After locating the line that contains "Shinagawa-ku × 5 mins (791, 1488)" in the data below, set down exactly that line and each one after it through the line that contains "Education & International Schools (665, 675)", and nothing more.

*** PROVIDED RECORDS Section Begins ***

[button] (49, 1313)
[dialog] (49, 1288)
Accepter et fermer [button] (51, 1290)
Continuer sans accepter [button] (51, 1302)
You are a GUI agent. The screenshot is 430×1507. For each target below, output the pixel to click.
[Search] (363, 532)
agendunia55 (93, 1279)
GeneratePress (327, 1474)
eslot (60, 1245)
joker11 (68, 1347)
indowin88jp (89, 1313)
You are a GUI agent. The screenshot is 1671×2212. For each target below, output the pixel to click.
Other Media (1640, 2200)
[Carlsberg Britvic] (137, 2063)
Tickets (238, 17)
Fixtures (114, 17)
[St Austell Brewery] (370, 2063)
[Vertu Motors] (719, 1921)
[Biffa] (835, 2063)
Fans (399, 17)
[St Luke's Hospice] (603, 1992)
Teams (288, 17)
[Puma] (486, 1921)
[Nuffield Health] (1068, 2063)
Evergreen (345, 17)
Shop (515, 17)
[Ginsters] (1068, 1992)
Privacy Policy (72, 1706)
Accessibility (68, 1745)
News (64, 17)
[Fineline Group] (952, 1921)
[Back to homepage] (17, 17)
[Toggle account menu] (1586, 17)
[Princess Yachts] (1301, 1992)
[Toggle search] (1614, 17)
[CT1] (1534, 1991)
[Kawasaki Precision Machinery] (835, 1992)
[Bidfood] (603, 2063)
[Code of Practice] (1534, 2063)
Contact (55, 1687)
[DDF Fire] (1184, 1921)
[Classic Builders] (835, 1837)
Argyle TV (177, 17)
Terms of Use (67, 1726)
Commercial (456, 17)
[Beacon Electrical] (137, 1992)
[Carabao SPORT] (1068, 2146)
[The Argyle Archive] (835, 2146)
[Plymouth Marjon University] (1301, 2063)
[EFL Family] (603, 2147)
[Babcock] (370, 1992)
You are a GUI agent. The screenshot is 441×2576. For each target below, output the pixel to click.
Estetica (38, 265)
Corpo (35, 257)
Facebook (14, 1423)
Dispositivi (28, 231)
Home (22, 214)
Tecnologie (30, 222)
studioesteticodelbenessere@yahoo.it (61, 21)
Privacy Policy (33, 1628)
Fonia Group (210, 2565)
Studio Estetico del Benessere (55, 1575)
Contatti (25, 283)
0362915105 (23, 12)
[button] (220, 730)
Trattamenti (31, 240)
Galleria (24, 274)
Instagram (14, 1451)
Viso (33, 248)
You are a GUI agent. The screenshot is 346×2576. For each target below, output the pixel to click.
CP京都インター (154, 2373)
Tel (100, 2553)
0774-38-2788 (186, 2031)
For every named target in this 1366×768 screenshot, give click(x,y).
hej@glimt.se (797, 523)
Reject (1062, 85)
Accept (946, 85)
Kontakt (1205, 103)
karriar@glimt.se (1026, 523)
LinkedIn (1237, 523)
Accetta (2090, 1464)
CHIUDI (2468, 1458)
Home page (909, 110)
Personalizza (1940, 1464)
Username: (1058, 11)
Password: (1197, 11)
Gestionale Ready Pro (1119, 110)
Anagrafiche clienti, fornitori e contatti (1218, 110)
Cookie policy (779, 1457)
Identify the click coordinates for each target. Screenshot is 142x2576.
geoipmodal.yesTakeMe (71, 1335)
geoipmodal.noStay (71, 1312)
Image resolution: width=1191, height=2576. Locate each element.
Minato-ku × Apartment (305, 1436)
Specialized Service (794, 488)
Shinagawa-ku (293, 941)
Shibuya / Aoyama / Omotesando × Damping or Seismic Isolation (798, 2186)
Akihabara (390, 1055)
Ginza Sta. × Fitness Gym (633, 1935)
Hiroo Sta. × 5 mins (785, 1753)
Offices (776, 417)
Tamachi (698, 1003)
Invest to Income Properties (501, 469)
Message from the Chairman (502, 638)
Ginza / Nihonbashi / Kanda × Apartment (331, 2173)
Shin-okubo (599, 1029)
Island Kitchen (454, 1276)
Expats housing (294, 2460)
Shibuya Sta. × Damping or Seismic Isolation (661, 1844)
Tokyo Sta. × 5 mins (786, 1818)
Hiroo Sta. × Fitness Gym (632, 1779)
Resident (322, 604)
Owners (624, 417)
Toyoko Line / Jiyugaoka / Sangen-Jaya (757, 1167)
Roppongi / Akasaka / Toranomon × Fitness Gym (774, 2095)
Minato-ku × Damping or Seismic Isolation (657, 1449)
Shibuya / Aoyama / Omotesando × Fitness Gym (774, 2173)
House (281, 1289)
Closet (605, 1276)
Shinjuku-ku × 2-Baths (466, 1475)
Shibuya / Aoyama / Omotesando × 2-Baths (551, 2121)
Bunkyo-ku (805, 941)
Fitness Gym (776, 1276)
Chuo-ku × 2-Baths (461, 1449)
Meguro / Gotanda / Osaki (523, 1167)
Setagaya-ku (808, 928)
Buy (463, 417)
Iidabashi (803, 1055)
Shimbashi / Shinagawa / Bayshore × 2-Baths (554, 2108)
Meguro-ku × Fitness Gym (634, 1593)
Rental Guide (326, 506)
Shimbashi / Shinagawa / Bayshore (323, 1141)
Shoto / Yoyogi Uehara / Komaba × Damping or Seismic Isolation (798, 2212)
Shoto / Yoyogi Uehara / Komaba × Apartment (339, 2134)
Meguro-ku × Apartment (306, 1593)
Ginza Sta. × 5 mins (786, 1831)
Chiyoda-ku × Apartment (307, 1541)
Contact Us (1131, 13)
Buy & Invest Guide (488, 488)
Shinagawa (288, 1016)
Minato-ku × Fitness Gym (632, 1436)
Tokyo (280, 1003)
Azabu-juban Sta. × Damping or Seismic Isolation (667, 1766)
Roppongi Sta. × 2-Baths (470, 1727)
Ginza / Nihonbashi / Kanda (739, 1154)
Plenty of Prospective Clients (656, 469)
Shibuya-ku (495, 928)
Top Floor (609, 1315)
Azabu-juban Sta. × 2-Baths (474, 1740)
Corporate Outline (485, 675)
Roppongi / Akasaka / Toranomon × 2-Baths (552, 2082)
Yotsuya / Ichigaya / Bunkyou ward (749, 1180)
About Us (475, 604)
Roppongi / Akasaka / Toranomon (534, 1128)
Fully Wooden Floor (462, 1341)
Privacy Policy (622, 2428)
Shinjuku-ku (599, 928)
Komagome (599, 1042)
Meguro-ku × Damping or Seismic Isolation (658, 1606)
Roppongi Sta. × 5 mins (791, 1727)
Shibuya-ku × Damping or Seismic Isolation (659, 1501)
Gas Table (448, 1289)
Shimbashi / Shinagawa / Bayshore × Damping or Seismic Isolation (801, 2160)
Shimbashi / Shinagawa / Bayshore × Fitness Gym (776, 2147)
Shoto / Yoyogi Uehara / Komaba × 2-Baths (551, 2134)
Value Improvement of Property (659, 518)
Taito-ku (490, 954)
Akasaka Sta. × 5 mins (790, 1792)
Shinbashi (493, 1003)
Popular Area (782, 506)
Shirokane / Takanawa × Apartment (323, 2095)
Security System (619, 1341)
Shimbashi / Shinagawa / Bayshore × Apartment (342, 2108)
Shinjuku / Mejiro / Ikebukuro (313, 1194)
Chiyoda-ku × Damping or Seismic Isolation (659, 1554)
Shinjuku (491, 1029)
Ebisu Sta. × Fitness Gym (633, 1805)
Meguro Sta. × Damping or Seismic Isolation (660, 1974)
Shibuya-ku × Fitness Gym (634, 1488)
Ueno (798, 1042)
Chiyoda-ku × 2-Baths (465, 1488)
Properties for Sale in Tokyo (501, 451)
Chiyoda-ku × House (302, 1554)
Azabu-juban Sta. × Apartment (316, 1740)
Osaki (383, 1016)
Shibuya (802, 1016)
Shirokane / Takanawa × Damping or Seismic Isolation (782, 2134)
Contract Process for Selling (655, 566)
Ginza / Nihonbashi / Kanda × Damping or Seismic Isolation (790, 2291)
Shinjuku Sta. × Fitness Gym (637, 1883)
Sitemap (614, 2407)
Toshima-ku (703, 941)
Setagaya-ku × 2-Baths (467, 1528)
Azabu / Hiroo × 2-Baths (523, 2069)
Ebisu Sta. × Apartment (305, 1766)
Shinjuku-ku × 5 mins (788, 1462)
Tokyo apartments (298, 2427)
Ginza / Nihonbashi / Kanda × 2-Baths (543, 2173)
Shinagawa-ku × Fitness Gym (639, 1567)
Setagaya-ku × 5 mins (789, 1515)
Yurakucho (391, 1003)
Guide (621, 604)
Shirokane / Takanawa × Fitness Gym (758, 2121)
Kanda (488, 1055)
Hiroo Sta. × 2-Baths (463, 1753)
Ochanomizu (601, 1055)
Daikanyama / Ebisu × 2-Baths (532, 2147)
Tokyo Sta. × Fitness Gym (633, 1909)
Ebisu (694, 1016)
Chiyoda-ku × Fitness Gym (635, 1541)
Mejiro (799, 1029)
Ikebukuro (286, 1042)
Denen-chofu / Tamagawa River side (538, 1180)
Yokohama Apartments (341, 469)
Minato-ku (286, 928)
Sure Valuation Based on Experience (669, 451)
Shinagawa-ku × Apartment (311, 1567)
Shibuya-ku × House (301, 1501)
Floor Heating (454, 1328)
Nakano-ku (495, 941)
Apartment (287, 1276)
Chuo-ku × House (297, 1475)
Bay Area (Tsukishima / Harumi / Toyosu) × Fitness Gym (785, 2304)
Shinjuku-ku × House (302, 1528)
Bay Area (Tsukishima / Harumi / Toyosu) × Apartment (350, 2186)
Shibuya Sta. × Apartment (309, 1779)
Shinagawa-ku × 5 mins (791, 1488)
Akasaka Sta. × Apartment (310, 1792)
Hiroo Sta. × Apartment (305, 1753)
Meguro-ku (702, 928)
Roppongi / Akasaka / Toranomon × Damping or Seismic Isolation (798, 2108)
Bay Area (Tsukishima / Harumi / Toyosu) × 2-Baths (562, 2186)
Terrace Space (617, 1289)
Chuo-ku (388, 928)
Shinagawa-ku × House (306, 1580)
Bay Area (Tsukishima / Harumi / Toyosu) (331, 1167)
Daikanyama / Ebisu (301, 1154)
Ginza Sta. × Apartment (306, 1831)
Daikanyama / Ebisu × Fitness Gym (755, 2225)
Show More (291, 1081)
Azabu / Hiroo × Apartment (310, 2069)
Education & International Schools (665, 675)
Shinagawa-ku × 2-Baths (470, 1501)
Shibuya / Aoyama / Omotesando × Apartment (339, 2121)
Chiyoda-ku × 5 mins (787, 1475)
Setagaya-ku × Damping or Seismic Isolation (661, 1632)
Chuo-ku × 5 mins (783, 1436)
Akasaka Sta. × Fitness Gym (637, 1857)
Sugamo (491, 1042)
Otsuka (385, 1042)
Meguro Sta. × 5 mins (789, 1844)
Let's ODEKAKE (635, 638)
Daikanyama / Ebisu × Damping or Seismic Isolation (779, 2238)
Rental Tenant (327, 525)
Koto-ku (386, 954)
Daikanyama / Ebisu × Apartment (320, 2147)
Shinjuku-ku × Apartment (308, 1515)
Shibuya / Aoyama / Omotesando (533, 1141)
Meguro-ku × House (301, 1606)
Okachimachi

*** PROVIDED RECORDS Section Ends ***

§ ANSWER TO THIS EXERCISE
Shinagawa-ku × 5 mins (791, 1488)
Akasaka Sta. × Apartment (310, 1792)
Hiroo Sta. × Apartment (305, 1753)
Meguro-ku (702, 928)
Roppongi / Akasaka / Toranomon × Damping or Seismic Isolation (798, 2108)
Bay Area (Tsukishima / Harumi / Toyosu) × 2-Baths (562, 2186)
Terrace Space (617, 1289)
Chuo-ku (388, 928)
Shinagawa-ku × House (306, 1580)
Bay Area (Tsukishima / Harumi / Toyosu) (331, 1167)
Daikanyama / Ebisu (301, 1154)
Ginza Sta. × Apartment (306, 1831)
Daikanyama / Ebisu × Fitness Gym (755, 2225)
Show More (291, 1081)
Azabu / Hiroo × Apartment (310, 2069)
Education & International Schools (665, 675)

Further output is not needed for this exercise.